Segment Start: RECORD EXCERPTS

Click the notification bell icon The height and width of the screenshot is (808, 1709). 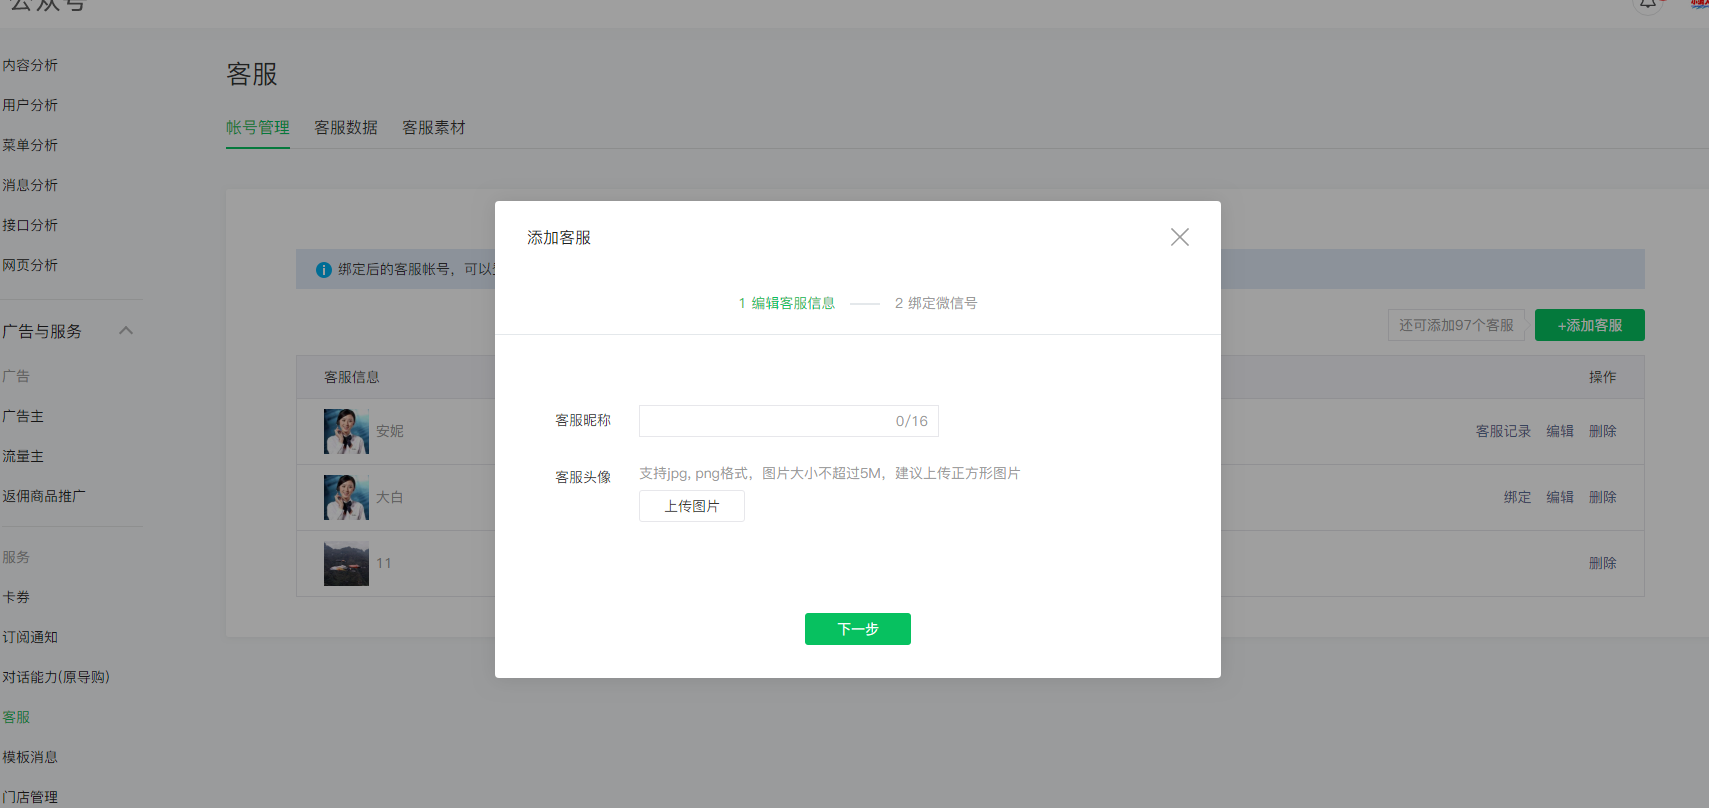(1647, 4)
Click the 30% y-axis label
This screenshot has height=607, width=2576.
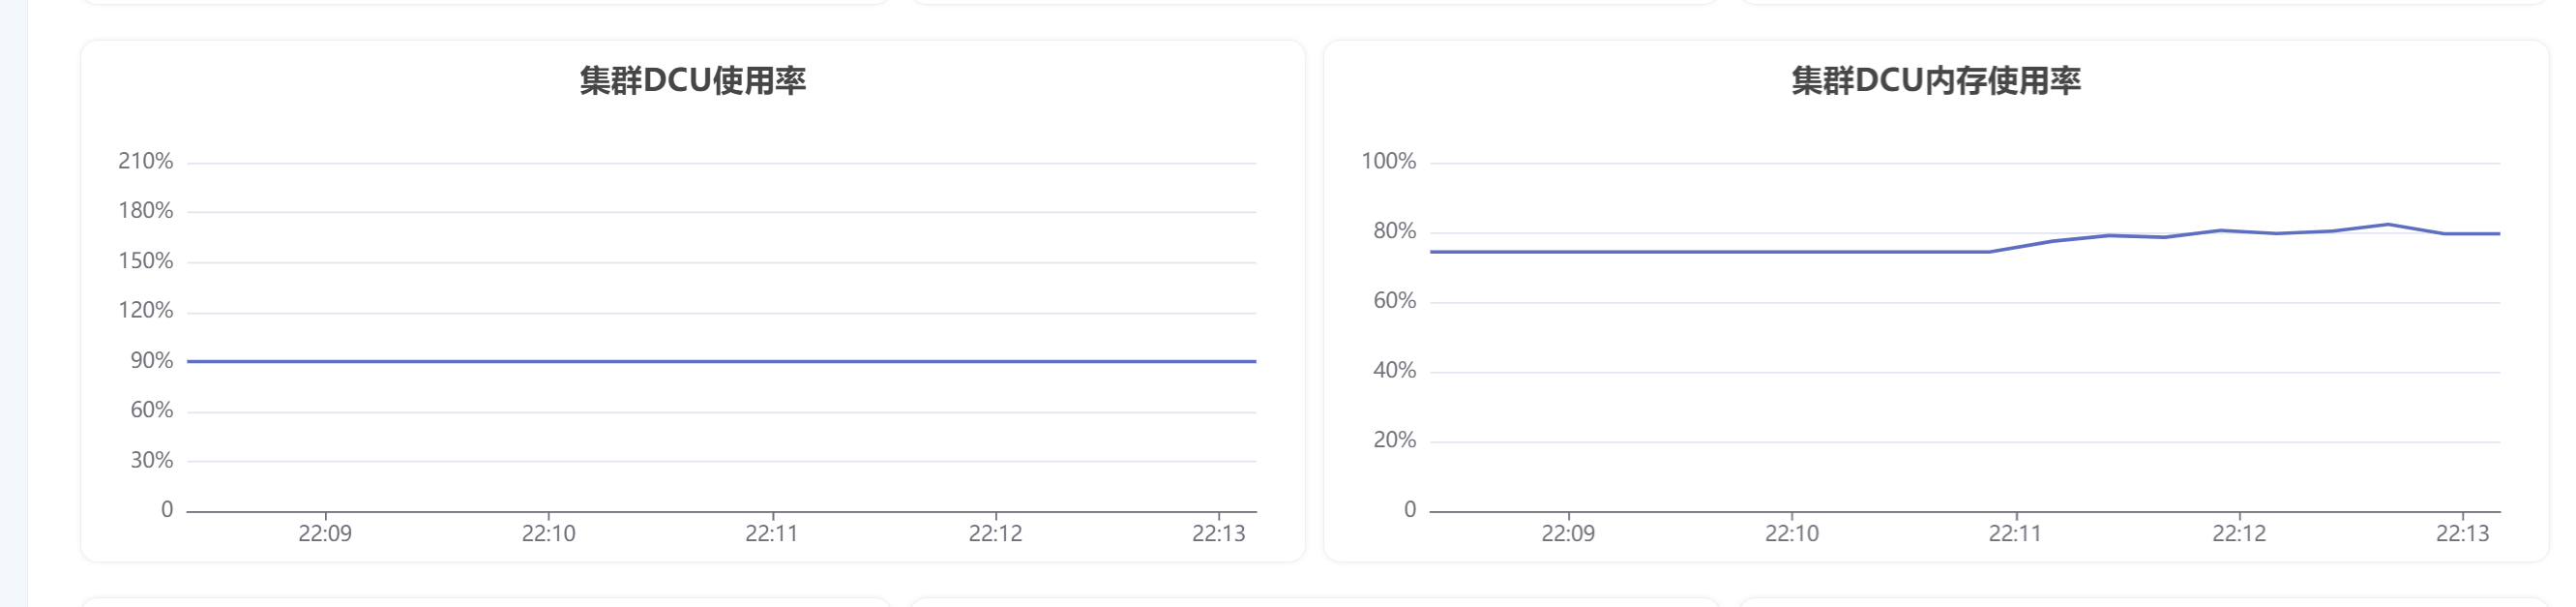click(152, 460)
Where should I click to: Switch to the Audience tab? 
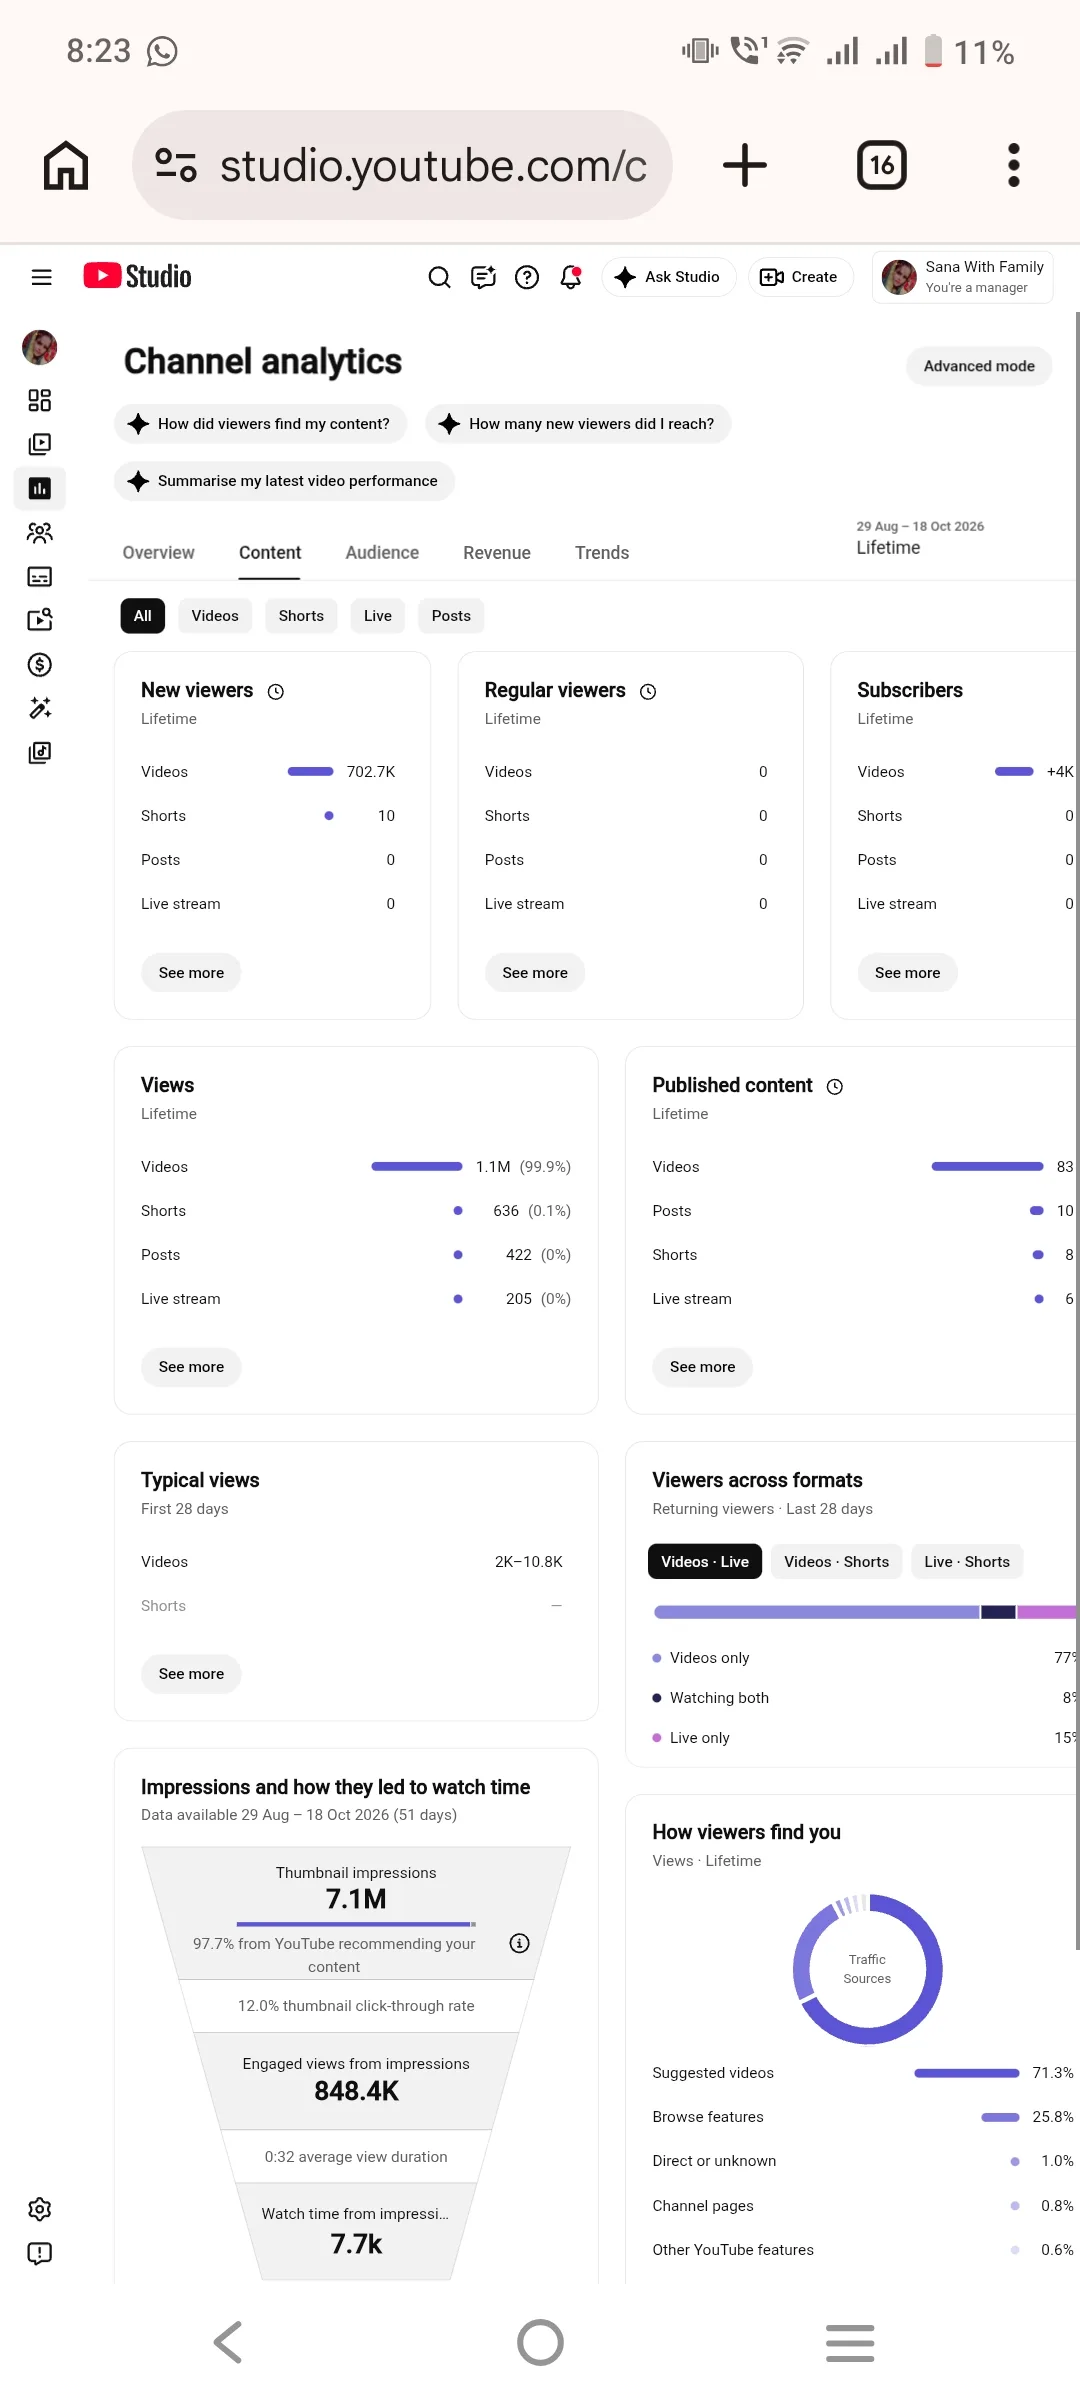[382, 553]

Segment End: RECORD EXCERPTS

Exactly restate the lines from the one holding "Click the 30% y-axis label" to the final line of the records above, including both and excluding pictures.

Click the 30% y-axis label
This screenshot has height=607, width=2576.
click(152, 460)
Where should I click to: Switch to the Audience tab? 
[382, 553]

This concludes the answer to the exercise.